Sure, he devotes the requisite word count to pointing out the shakiness of the camerawork (*yawners*), and manages to work in an amusing colonoscopy joke, but then the review devolves quickly into the worst kind of pap. How bad is it? Imagine Ain't It Cool News posting an email from a twitchy ADHD sufferer with an ax to grind after a preview screening of I Now Pronounce You Chuck and Larry.

Some highlights:

  • Ebert writes that "the statute has run out on the theory that after 9/11 it would be in bad taste to show Manhattan being destroyed"...an obvious point considering actual controversy linking 9/11 and bad taste erupted two years ago following the release of Paul Greengrass' United 93. Plus, scenes of mass destruction in New York have appeared in numerous movies in recent years. I guess Peter Jackson's King Kong didn't count because it took place pre-9/11? That's just lazy writing, dude.
  • He takes issue with a female character walking for miles and then having "the energy to climb 49 flights of stairs...in her high heels" to rescue someone trapped on a building's 49th floor. Ebert apparently didn't hear the characters say they're trying to rescue someone on the 39th floor. And while the heroes actually climb over 57 flights (long story), Ebert failed to see a close-up of Lily's bare feet on the stairwell. I saw it, and I don't even have a Tarantino-like foot fetish. Then again, they were only 40-feet high and filling a movie screen.
  • He points out "the incredible element" of the camcorder's battery lasting "on the evidence of the footage we see, more than six hours, maybe 12." Now, right at the beginning it's established that the "found footage" that makes up the entire movie is shown in real time (depicting exactly what was recorded on a memory card over a seven-hour time-frame).

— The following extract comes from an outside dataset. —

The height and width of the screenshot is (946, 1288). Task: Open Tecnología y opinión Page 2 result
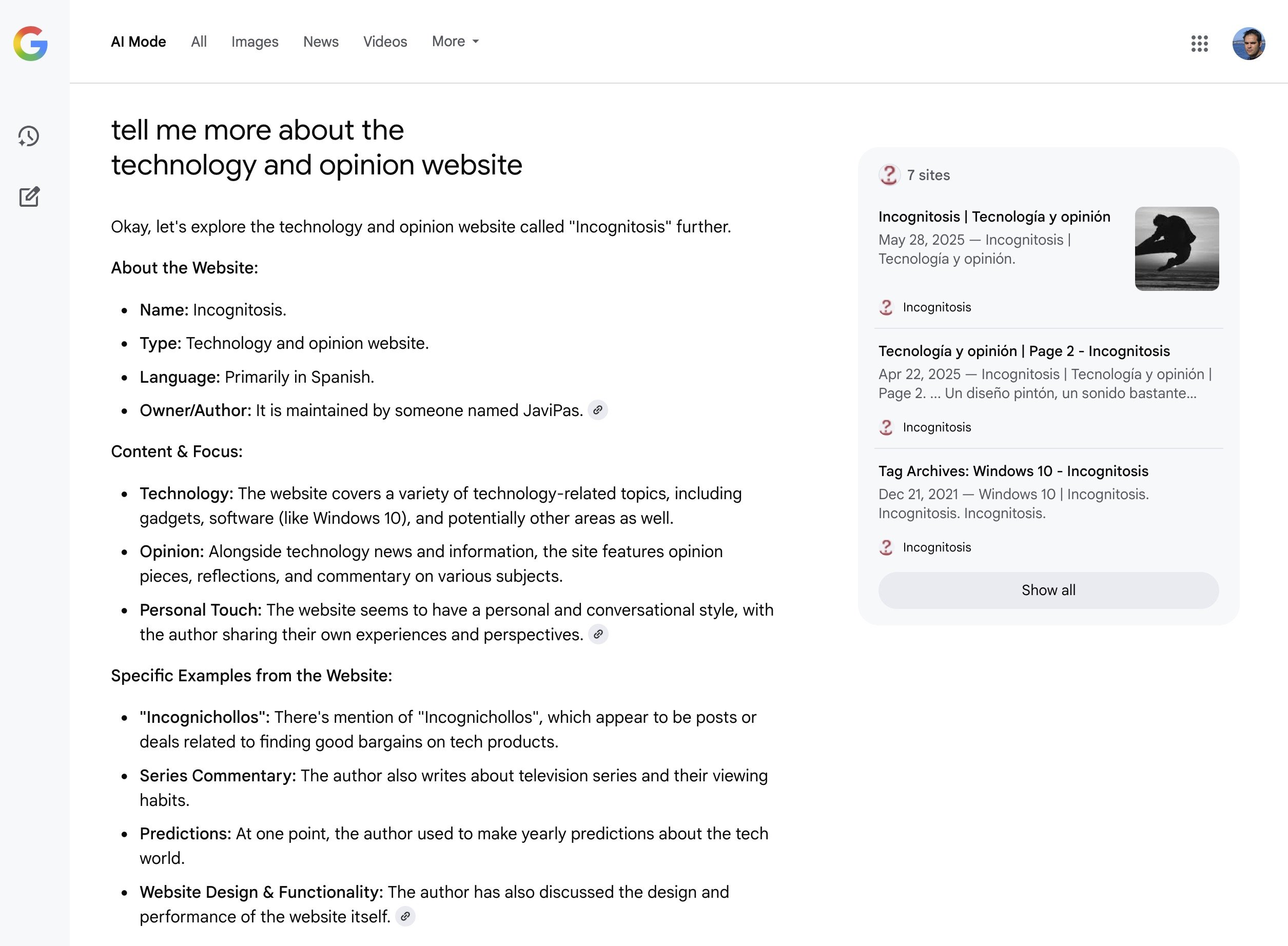(x=1023, y=351)
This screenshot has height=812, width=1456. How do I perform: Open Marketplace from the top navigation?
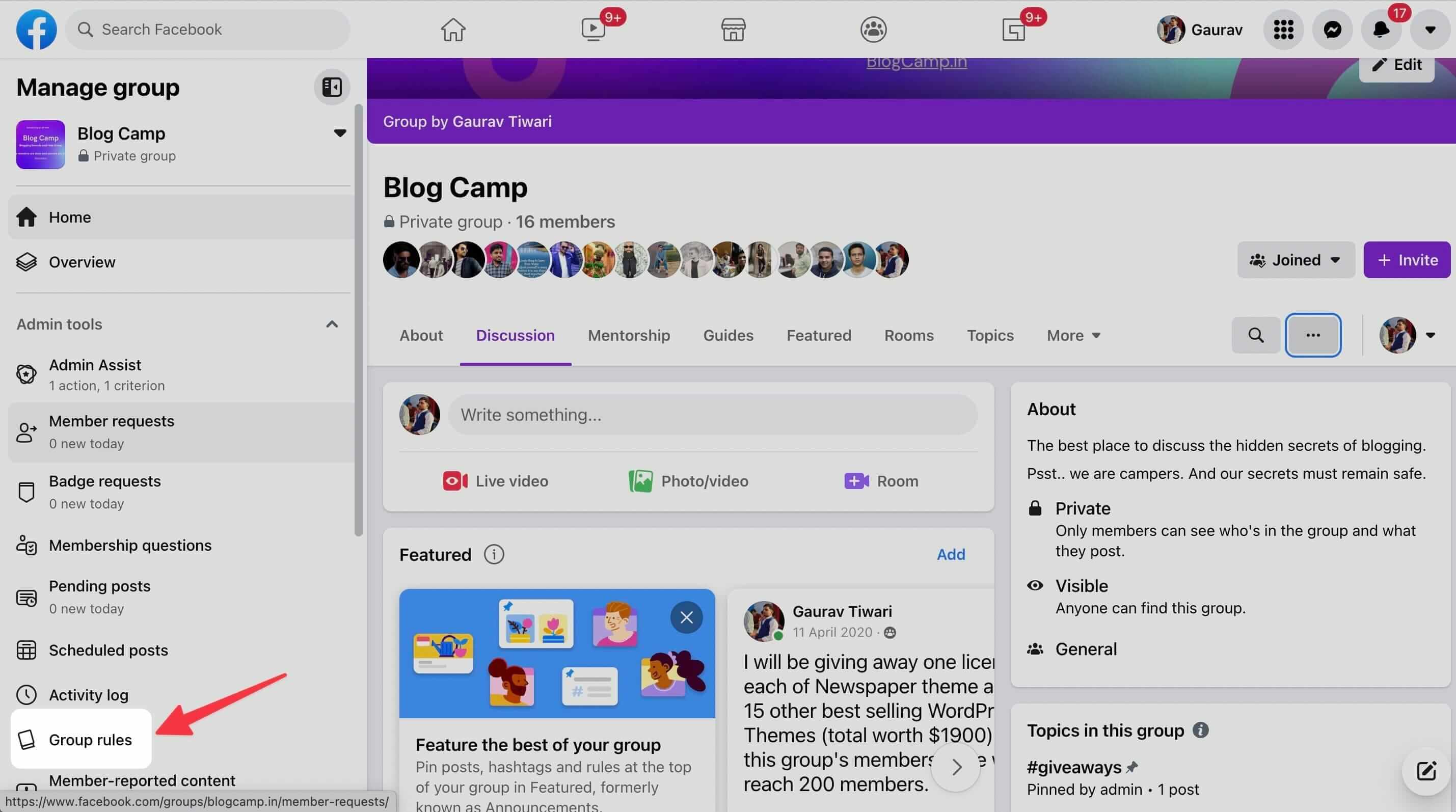point(733,29)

I don't know which hellish director's cut Ebert sat through, but the one I saw was 84 minutes in length.
  • My biggest quibble with his review: he spends an entire paragraph (out of eight) explaining something about the nature of the monster...and then dismisses the entire point by including a parenthetical disclaimer that says, in effect, "I just checked online and I was mistaken about that." See, that's where a paid professional would rewrite and not include the reader in the fact-checking process.
If I were to rate Cloverfield using Ebert's four-star scale, I'd give it a three-and-a-half. He gave it a three. His unfounded complaints and poor writing make it sound like a two. Considering that Roger Ebert has won a Pulitzer Prize for criticism and there's a bar set for his writing, I give his review a one.

By the way, I wasn't compensated in any way for this review of a review. (Hold on! I just checked on the Interweb and see that feedback from readers and high traffic always fills me with a sense of self-importance.)

* Or, if you turn in filler as a professional, you refuse compensation--or take the money but remove your name.